Your writing is similar to my making, in that we are telling stories and they are being used by others in a way that we can't know or control. You put words together and send them out there. I put steel and wood together and do the same. And maybe someone sits on a table or spills syrup on a chair. And maybe someone reads your words and thinks things that are not what you are thinking. And that is fine. But I have been thinking about what the words really are, at their core.

What matters? The words? The telling? The hearing? When I make a piece, I want it to be used. I want it to be in someone's life and to become inextricably woven into the fabric of their life, in a way that it HAS to be kept and used. Not so precious that it is put on a shelf and gathers dust for a decade and is then sold at a yard sale. No, my work must be used, if it is going mean a damn. So maybe it is the hearing that is important.

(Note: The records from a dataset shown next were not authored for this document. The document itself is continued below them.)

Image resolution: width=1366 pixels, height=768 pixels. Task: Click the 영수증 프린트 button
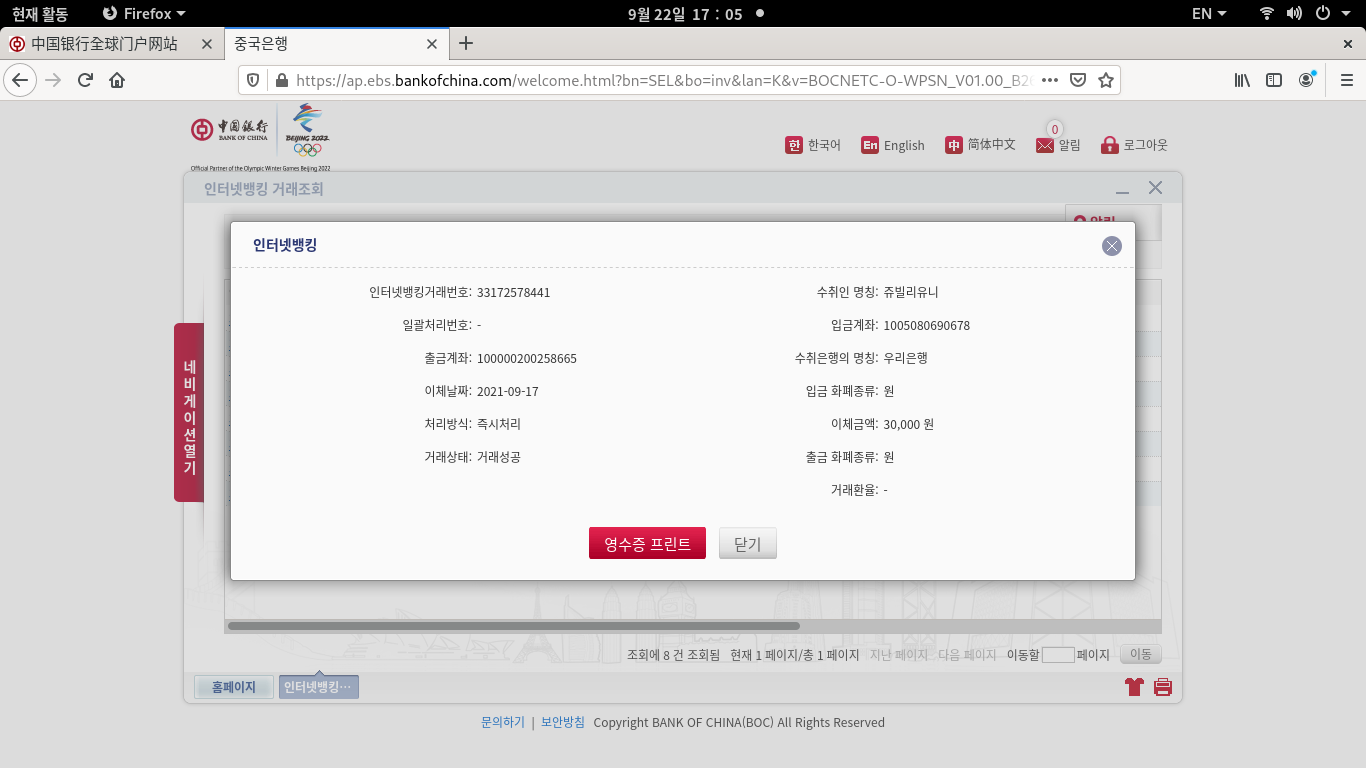coord(647,543)
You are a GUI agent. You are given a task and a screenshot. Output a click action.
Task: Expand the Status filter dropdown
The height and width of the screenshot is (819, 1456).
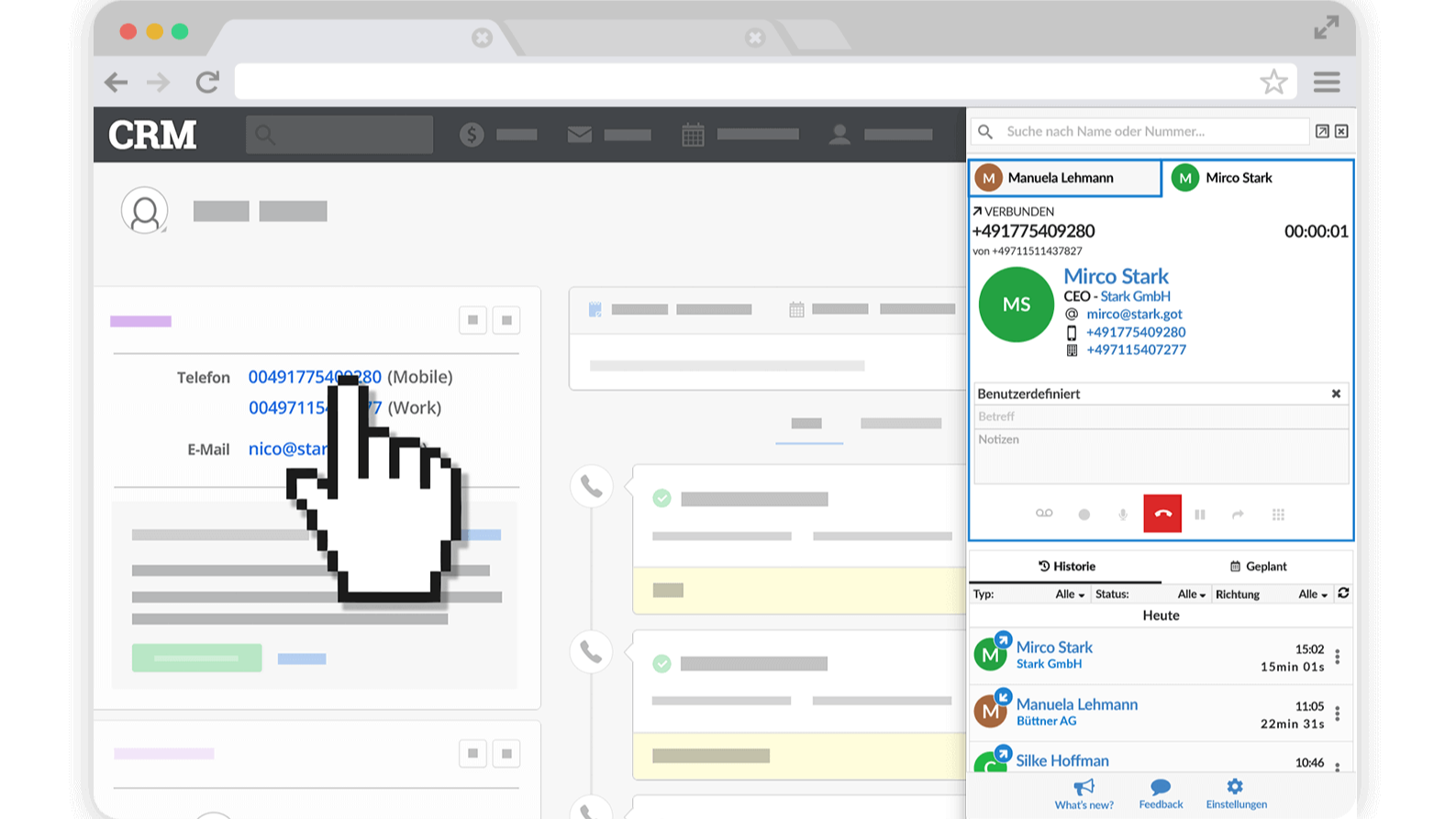1191,594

But then, someone looks at something I made, and says "look, it is like those chairs on the deck at that hotel" and I realise that the hearing is so subjective. And that if that piece is resonating for them, then it does not matter what my intent was, they are hearing their own story, and weaving the object into their experience in a way that is maybe more valid than the way it would have happened in my mind.

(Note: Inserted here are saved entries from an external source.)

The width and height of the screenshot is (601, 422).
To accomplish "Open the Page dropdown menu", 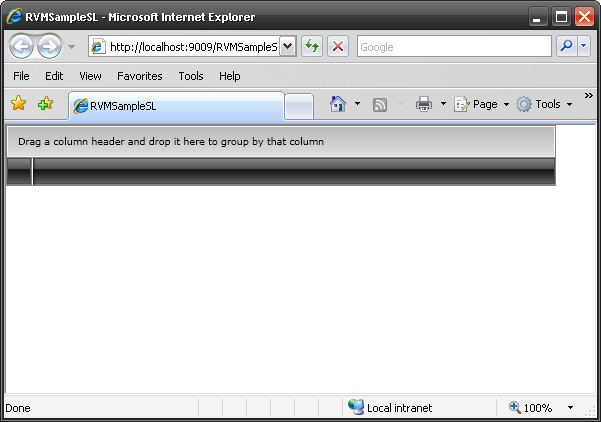I will [x=483, y=104].
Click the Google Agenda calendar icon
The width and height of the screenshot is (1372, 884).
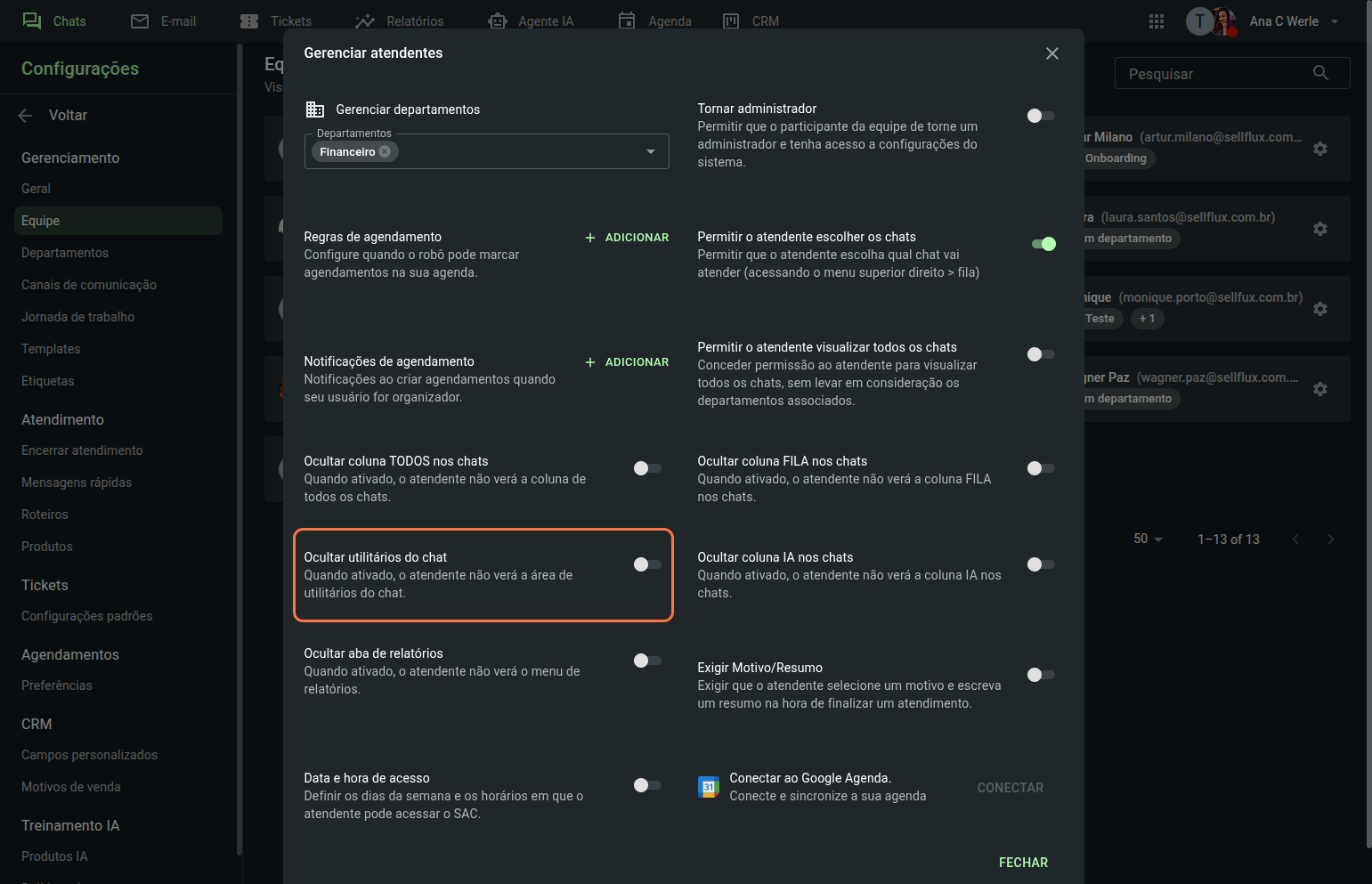[709, 787]
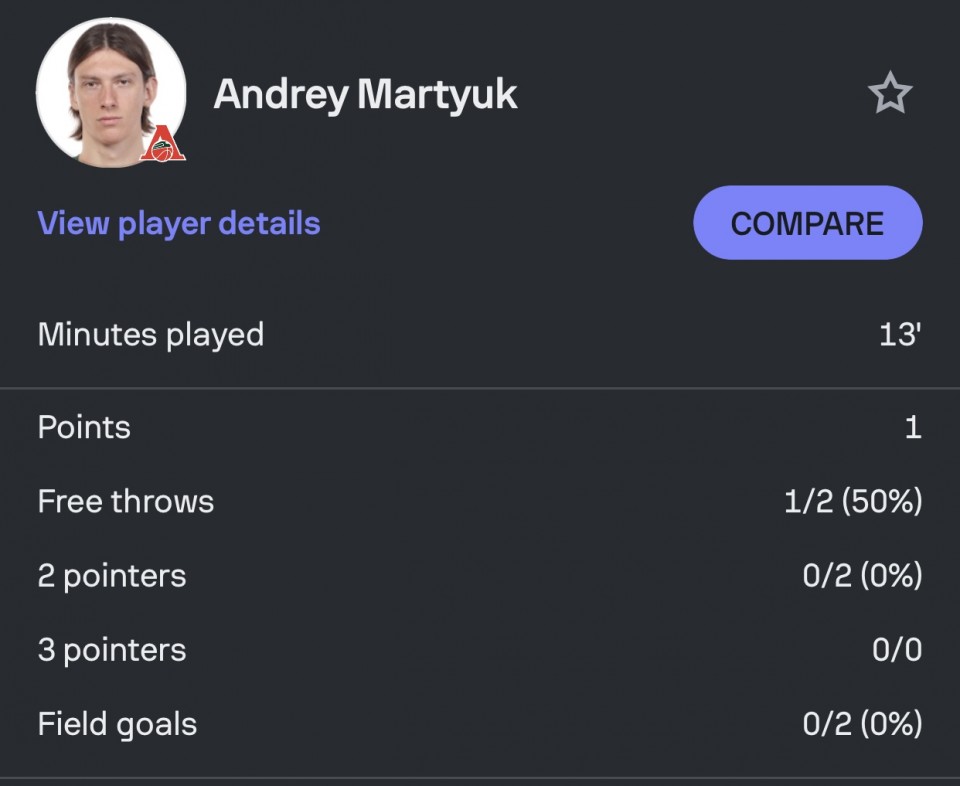960x786 pixels.
Task: Click the 13' minutes played value
Action: click(x=901, y=335)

Maybe that is what is the most magical about objects.

My studiomate had this terrible little secretary which she moved into the studio until we could make her a desk. Falling apart, painted about fifty-eleven times, you know, and department-store furniture to start with. Terrible and ugly and in tatters. Says she: "I need to throw this thing out."

You ain't lying.

"But it was one of the first things we bought as a couple ten years ago, and somehow I keep saving it."

Huh.

And that is the thing, isn't it? In the same way that we can not choose our loved ones and friends, we sometimes can not choose the objects that resonate with us. Which is what I think I am trying to get at, here: I make things that resonate with me. Then I put them out into the world, and I hope they resonate with others. But when they do, I as a maker have to step back and let them get incorporated into the lives of the users. Which is a strange thought, really.

So we make these stories. And we spend a lot of time thinking about what is the important through-line, and what are the over-arching concepts, and how we are going to orchestrate this moment and bring out this shining detail. And of course we should. Everything that leaves my hands should be something I am proud of, something that reflects what I think is meaningful.

That is, after all, our job, maybe. To be creative. In the sense of creating. Making stuff. Making stuff and telling stories. Not a bad job.